TASK DIRECTIONS: Please write the data out once more, exactly as it is given.

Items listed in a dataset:
────────────────────

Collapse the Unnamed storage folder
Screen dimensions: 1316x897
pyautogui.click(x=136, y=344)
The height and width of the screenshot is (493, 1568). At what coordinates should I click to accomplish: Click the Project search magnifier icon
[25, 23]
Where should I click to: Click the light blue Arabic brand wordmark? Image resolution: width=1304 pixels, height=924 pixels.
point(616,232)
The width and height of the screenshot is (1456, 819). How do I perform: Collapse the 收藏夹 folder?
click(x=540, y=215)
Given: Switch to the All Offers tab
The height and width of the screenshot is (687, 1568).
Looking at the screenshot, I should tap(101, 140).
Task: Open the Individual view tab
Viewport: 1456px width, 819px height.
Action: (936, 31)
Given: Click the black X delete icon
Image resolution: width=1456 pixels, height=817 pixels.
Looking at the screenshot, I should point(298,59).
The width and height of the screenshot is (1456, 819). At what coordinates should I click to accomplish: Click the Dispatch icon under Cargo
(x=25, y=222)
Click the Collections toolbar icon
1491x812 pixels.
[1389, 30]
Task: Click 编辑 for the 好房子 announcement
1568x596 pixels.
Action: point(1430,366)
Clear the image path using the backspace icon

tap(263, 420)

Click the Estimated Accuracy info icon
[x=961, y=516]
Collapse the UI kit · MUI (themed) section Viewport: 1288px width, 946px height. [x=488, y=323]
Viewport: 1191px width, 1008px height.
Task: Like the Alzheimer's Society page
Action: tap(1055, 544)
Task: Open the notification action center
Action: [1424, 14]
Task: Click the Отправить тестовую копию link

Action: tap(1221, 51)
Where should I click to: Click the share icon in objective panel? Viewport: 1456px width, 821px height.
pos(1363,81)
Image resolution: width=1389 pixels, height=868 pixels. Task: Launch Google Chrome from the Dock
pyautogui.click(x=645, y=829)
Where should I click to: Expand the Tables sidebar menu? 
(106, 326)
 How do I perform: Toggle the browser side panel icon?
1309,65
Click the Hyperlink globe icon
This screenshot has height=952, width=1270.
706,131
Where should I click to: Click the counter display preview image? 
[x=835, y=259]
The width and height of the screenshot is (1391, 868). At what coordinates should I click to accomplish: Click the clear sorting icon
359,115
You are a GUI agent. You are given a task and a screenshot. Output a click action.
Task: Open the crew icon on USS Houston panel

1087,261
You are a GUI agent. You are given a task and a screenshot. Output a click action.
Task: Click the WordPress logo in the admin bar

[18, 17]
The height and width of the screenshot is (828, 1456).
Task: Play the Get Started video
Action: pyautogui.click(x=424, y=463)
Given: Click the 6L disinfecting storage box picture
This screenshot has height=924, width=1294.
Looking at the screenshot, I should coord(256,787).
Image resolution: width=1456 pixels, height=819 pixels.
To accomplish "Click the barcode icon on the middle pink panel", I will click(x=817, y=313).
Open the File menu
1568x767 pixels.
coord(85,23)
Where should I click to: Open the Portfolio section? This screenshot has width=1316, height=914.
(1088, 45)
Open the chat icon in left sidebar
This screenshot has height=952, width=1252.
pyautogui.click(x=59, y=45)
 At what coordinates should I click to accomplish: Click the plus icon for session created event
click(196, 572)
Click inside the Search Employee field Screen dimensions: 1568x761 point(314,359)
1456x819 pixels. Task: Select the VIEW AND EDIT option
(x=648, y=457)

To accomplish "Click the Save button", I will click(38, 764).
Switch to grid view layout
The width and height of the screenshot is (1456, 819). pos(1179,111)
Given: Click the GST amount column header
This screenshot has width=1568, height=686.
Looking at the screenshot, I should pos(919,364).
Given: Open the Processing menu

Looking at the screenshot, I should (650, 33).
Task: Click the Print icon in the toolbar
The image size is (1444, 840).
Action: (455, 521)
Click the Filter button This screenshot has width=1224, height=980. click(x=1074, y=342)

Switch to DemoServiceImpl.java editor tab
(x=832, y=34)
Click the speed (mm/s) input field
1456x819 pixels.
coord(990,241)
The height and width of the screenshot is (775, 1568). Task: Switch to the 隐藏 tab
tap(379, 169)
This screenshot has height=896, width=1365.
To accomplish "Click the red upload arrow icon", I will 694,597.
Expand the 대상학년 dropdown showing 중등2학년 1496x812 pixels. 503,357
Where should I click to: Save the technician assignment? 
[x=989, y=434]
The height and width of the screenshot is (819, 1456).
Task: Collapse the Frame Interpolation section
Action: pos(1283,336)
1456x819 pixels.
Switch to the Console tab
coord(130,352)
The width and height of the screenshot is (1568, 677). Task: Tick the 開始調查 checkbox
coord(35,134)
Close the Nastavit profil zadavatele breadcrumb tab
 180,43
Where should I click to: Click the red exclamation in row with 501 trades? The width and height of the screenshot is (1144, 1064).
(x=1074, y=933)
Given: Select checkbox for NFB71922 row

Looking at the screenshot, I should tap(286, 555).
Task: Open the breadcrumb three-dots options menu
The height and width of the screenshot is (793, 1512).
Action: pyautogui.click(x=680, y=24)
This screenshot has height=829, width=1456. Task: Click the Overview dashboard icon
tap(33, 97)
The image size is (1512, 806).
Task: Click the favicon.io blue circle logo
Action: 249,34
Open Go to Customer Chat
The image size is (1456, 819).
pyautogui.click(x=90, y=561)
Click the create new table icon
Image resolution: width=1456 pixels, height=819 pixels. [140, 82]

────────────────────

RESPONSE AREA:
Collapse the Unnamed storage folder
Screen dimensions: 1316x897
pyautogui.click(x=136, y=344)
The height and width of the screenshot is (493, 1568). At what coordinates should I click to accomplish: Click the Project search magnifier icon
[25, 23]
Where should I click to: Click the light blue Arabic brand wordmark? Image resolution: width=1304 pixels, height=924 pixels.
point(616,232)
The width and height of the screenshot is (1456, 819). How do I perform: Collapse the 收藏夹 folder?
click(x=540, y=215)
Given: Switch to the All Offers tab
The height and width of the screenshot is (687, 1568).
Looking at the screenshot, I should tap(101, 140).
Task: Open the Individual view tab
Viewport: 1456px width, 819px height.
Action: (936, 31)
Given: Click the black X delete icon
Image resolution: width=1456 pixels, height=817 pixels.
Looking at the screenshot, I should point(298,59).
The width and height of the screenshot is (1456, 819). At what coordinates should I click to accomplish: Click the Dispatch icon under Cargo
(x=25, y=222)
Click the Collections toolbar icon
1491x812 pixels.
[1389, 30]
Task: Click 编辑 for the 好房子 announcement
1568x596 pixels.
Action: point(1430,366)
Clear the image path using the backspace icon

tap(263, 420)

Click the Estimated Accuracy info icon
[x=961, y=516]
Collapse the UI kit · MUI (themed) section Viewport: 1288px width, 946px height. [x=488, y=323]
Viewport: 1191px width, 1008px height.
Task: Like the Alzheimer's Society page
Action: tap(1055, 544)
Task: Open the notification action center
Action: [1424, 14]
Task: Click the Отправить тестовую копию link

Action: tap(1221, 51)
Where should I click to: Click the share icon in objective panel? Viewport: 1456px width, 821px height.
pos(1363,81)
Image resolution: width=1389 pixels, height=868 pixels. Task: Launch Google Chrome from the Dock
pyautogui.click(x=645, y=829)
Where should I click to: Expand the Tables sidebar menu? 
(106, 326)
 How do I perform: Toggle the browser side panel icon?
1309,65
Click the Hyperlink globe icon
This screenshot has height=952, width=1270.
706,131
Where should I click to: Click the counter display preview image? 
[x=835, y=259]
The width and height of the screenshot is (1391, 868). At what coordinates should I click to accomplish: Click the clear sorting icon
359,115
You are a GUI agent. You are given a task and a screenshot. Output a click action.
Task: Open the crew icon on USS Houston panel

1087,261
You are a GUI agent. You are given a task and a screenshot. Output a click action.
Task: Click the WordPress logo in the admin bar

[18, 17]
The height and width of the screenshot is (828, 1456).
Task: Play the Get Started video
Action: pyautogui.click(x=424, y=463)
Given: Click the 6L disinfecting storage box picture
This screenshot has height=924, width=1294.
Looking at the screenshot, I should coord(256,787).
Image resolution: width=1456 pixels, height=819 pixels.
To accomplish "Click the barcode icon on the middle pink panel", I will click(x=817, y=313).
Open the File menu
1568x767 pixels.
coord(85,23)
Where should I click to: Open the Portfolio section? This screenshot has width=1316, height=914.
(1088, 45)
Open the chat icon in left sidebar
This screenshot has height=952, width=1252.
pyautogui.click(x=59, y=45)
 At what coordinates should I click to accomplish: Click the plus icon for session created event
click(196, 572)
Click inside the Search Employee field Screen dimensions: 1568x761 point(314,359)
1456x819 pixels. Task: Select the VIEW AND EDIT option
(x=648, y=457)

To accomplish "Click the Save button", I will click(38, 764).
Switch to grid view layout
The width and height of the screenshot is (1456, 819). pos(1179,111)
Given: Click the GST amount column header
This screenshot has width=1568, height=686.
Looking at the screenshot, I should pos(919,364).
Given: Open the Processing menu

Looking at the screenshot, I should (650, 33).
Task: Click the Print icon in the toolbar
The image size is (1444, 840).
Action: (455, 521)
Click the Filter button This screenshot has width=1224, height=980. click(x=1074, y=342)

Switch to DemoServiceImpl.java editor tab
(x=832, y=34)
Click the speed (mm/s) input field
1456x819 pixels.
coord(990,241)
The height and width of the screenshot is (775, 1568). Task: Switch to the 隐藏 tab
tap(379, 169)
This screenshot has height=896, width=1365.
To accomplish "Click the red upload arrow icon", I will 694,597.
Expand the 대상학년 dropdown showing 중등2학년 1496x812 pixels. 503,357
Where should I click to: Save the technician assignment? 
[x=989, y=434]
The height and width of the screenshot is (819, 1456).
Task: Collapse the Frame Interpolation section
Action: pos(1283,336)
1456x819 pixels.
Switch to the Console tab
coord(130,352)
The width and height of the screenshot is (1568, 677). Task: Tick the 開始調查 checkbox
coord(35,134)
Close the Nastavit profil zadavatele breadcrumb tab
 180,43
Where should I click to: Click the red exclamation in row with 501 trades? The width and height of the screenshot is (1144, 1064).
(x=1074, y=933)
Given: Select checkbox for NFB71922 row

Looking at the screenshot, I should tap(286, 555).
Task: Open the breadcrumb three-dots options menu
The height and width of the screenshot is (793, 1512).
Action: pyautogui.click(x=680, y=24)
This screenshot has height=829, width=1456. Task: Click the Overview dashboard icon
tap(33, 97)
The image size is (1512, 806).
Task: Click the favicon.io blue circle logo
Action: 249,34
Open Go to Customer Chat
The image size is (1456, 819).
pyautogui.click(x=90, y=561)
Click the create new table icon
Image resolution: width=1456 pixels, height=819 pixels. [140, 82]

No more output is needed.